» TASK ITEM:
Only one stretch of lines is wanted: the line with "Instruction: Click the" through the final line of the material. Restate it word for word, minus pictures.
= Beginning of Section =
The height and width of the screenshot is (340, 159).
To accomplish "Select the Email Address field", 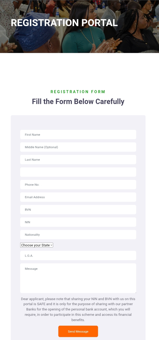I will [78, 197].

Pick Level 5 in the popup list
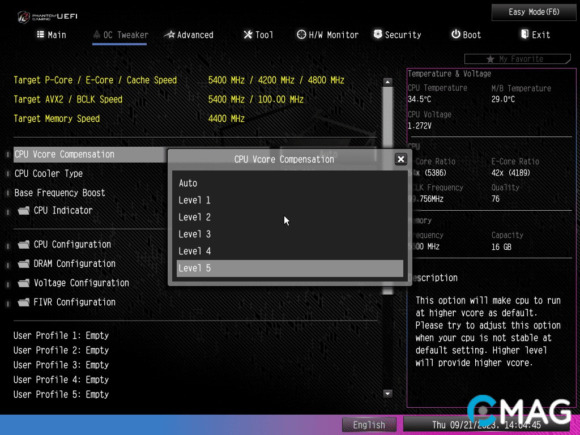[194, 268]
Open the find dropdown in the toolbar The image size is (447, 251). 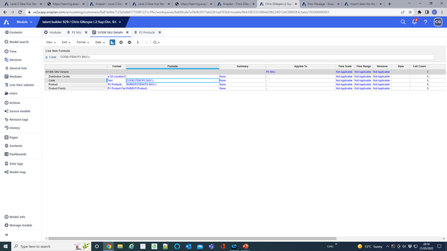[156, 42]
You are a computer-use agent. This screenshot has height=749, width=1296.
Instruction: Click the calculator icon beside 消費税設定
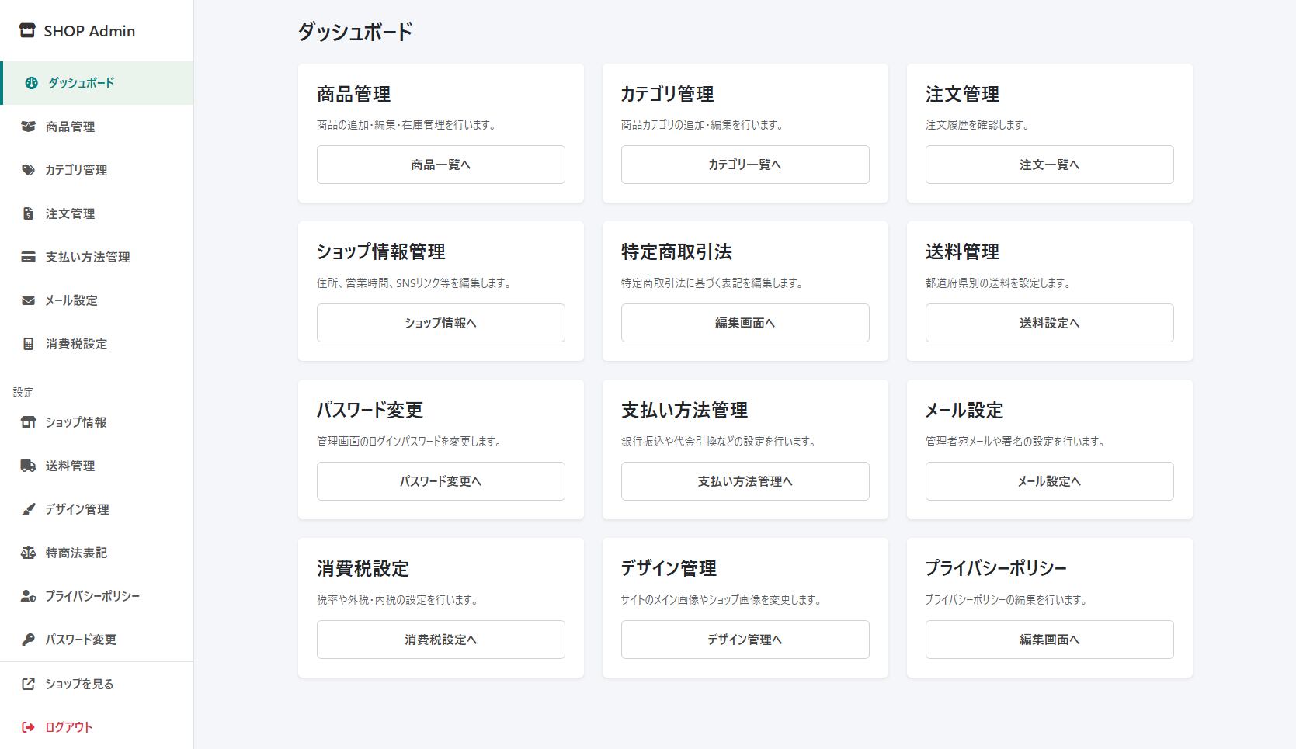(x=28, y=344)
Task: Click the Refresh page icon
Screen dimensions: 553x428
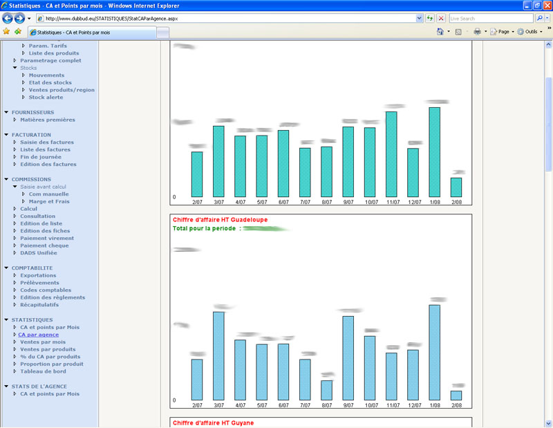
= End of Section =
» WRITTEN SOLUTION:
Instruction: Click the calculator icon beside 消費税設定
(x=28, y=344)
Task: Click the Refresh page icon
Screen dimensions: 553x428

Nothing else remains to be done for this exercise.